In his “book” The Age of Turbulence which was written before the full horror of the financial catastrophe was even imagined, Alan Greenspan devoted just four pages to the subject of financial regulation.
 
His big point was that many regulations, often hastily conceived, need to be trimmed back and simplified over time. And that complexity in regulation that grows out of multiple agencies, and multiple initiatives is not a good idea.
 
He argued (in his book) that “less is more”, although he was at pains to remark that even though that was his philosophy, most of the time he was at the Fed, his position was “neutral” and he took care not to promote that idea over the “consensus” (i.e. Congress), rather he took a back-seat in the debate.
 
But he did say:
An area in which more rather than less government involvement is needed, in my judgement, is the rooting out of fraud. It is the bane of any market system. Fraud is a destroyer of the market process itself because market participants need to rely on the veracity of other market participants.

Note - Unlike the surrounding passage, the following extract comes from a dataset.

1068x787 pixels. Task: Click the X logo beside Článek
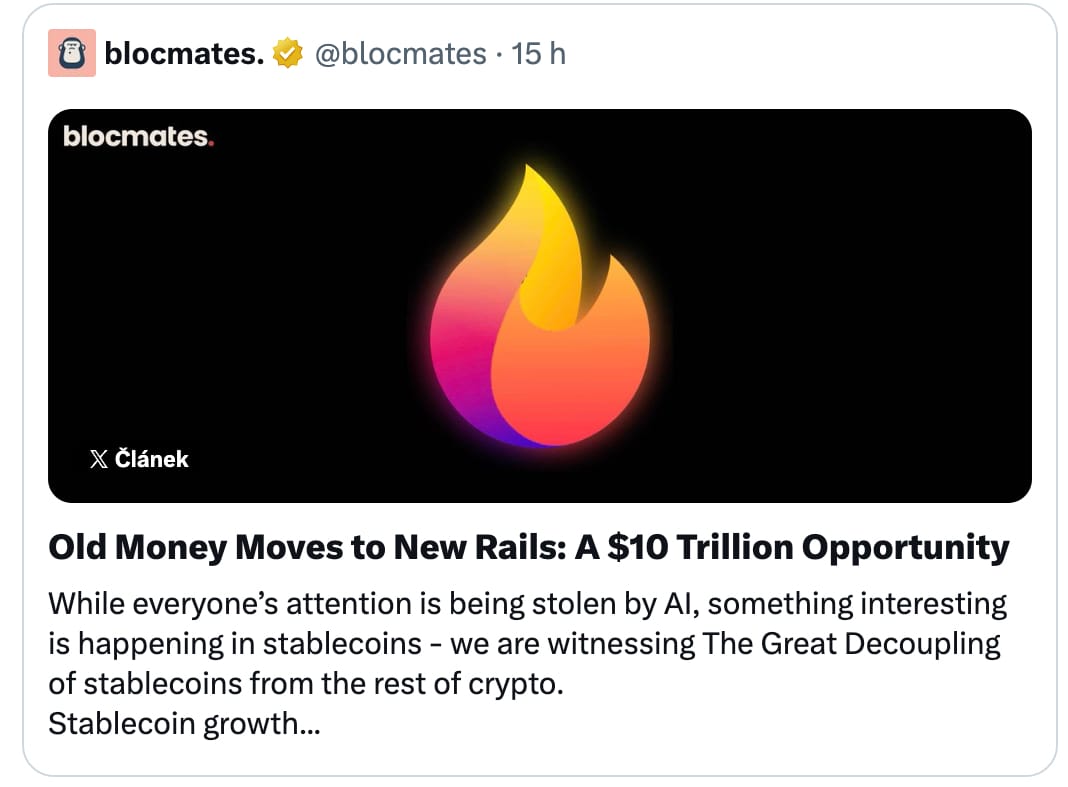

The news these days is about two instances of fraud in the mortgage market.
The first, masterfully (if somewhat emotionally) explained by Jeff Nielson (https://seekingalpha.com/article/229048-mortgage-title-fraud-a-national-catastrophe); details how “sloppy paperwork” might have cast doubt on the title of any home in USA whose mortgage was at some point in its history put into a loan pool. The outcome of that is hard to predict, but few would argue that the risks of a partial or even total freezing up of transactions in the already battered US housing market might not be a possible outcome.

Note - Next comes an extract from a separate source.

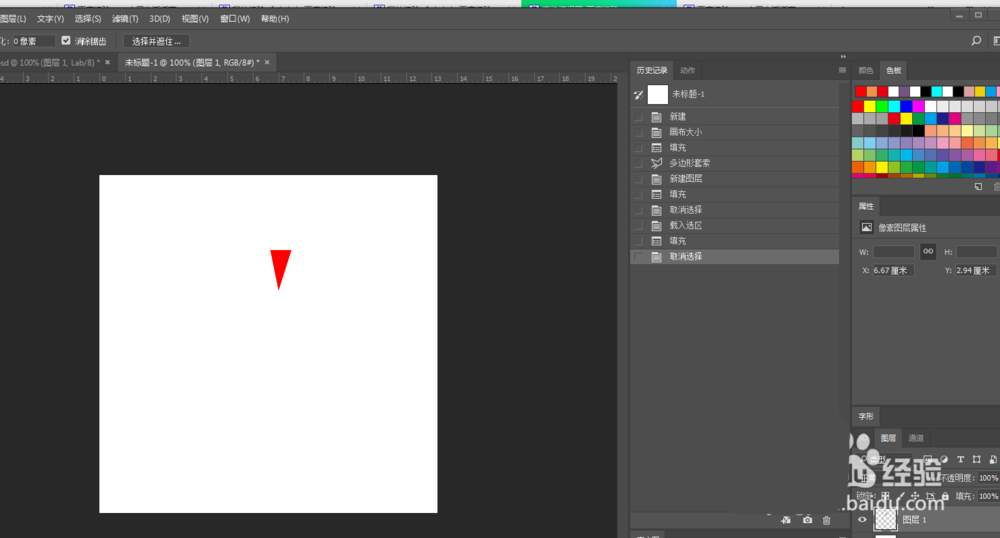Image resolution: width=1000 pixels, height=538 pixels.
Task: Click the lock all padlock icon in Layers
Action: click(x=945, y=496)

So now “market participants” cannot trust the “veracity” of other market participants (is there a clear title or not?), that was arguably as a result of some sort of fraud, and the danger is that the “market process itself”, may be damaged, or destroyed.
 
The second piece of news, which I saw in Felix Salmon’s review (https://seekingalpha.com/article/229999-the-enormous-mortgage-bond-scandal), details how investment banks knowingly held-back or cleverly brushed-over information on the quality of loans in the pools they securitized, from the “buy-side”.  
 
Whether they kept that information away from the rating agencies, is not clear; probably not (the agencies might have been stupid (the foundation of their defence against litigation), but they were probably not moronically stupid).

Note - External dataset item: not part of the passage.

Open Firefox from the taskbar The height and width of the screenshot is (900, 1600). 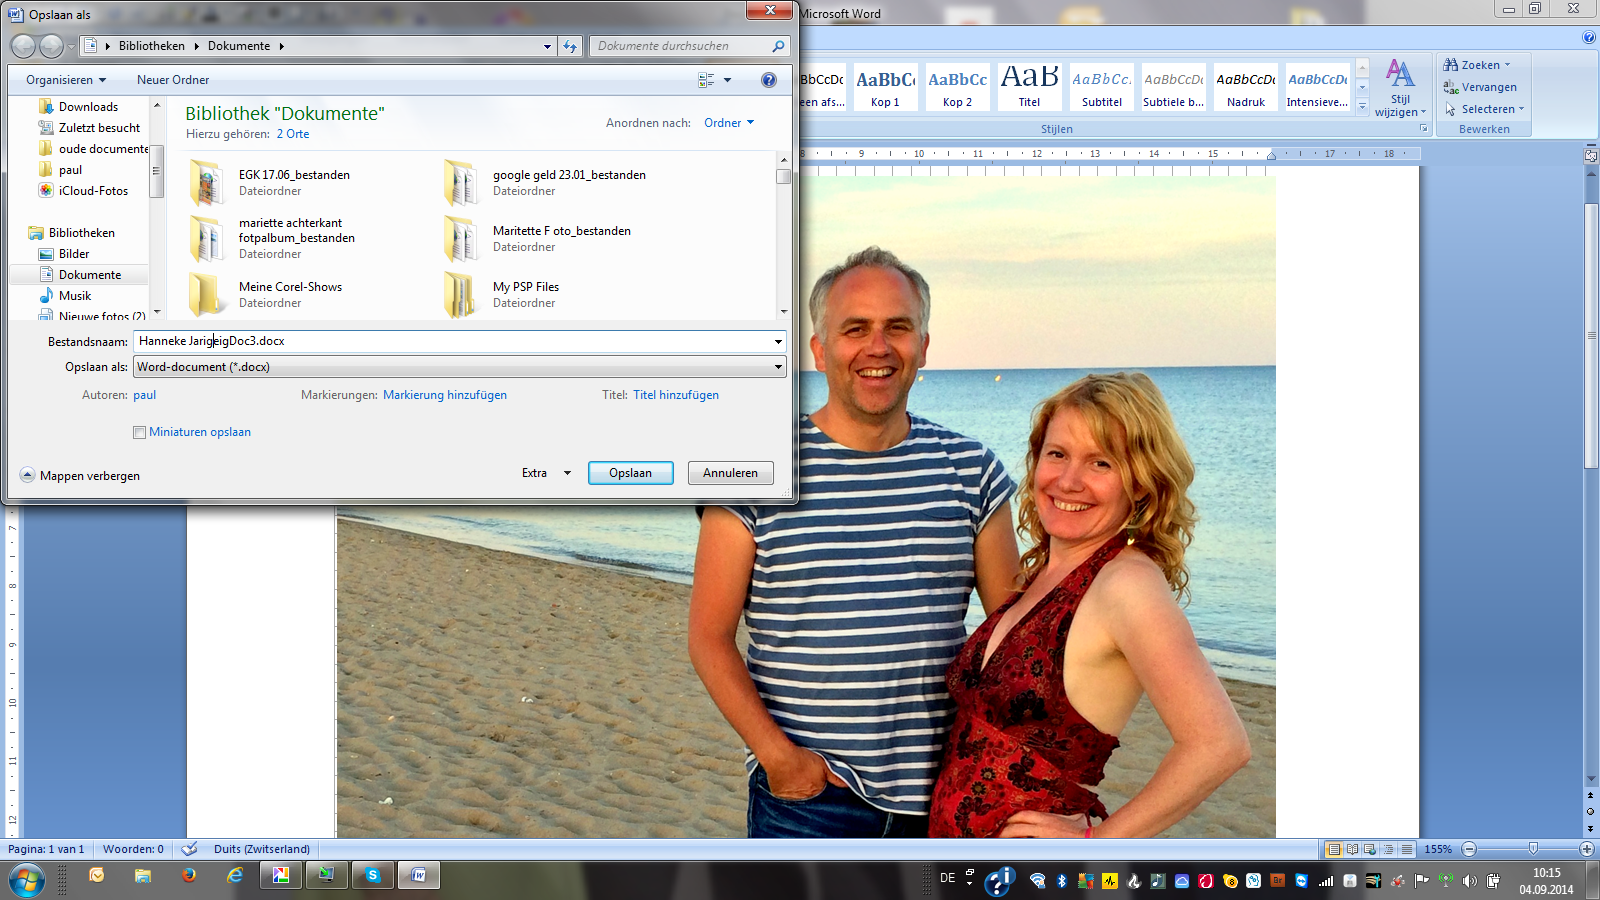click(189, 876)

The point there is that the rating agencies told investors (the buy-side) to “do their own due diligence”, knowing full-well that they did not have access to enough information to do that properly.
 
That by-the way is a good point for the prosecution, for anyone going after the rating agencies; it’s hard to prove malice of forethought against the defence “well I’m not very smart and I’m sorry but it was an accident”, but to put about the story that the “buy-side” could do their own due diligence, when any “expert in the field” would have had to know, that was impossible-because the information was not there, could easily be construed by a competent lawyer, as fraud.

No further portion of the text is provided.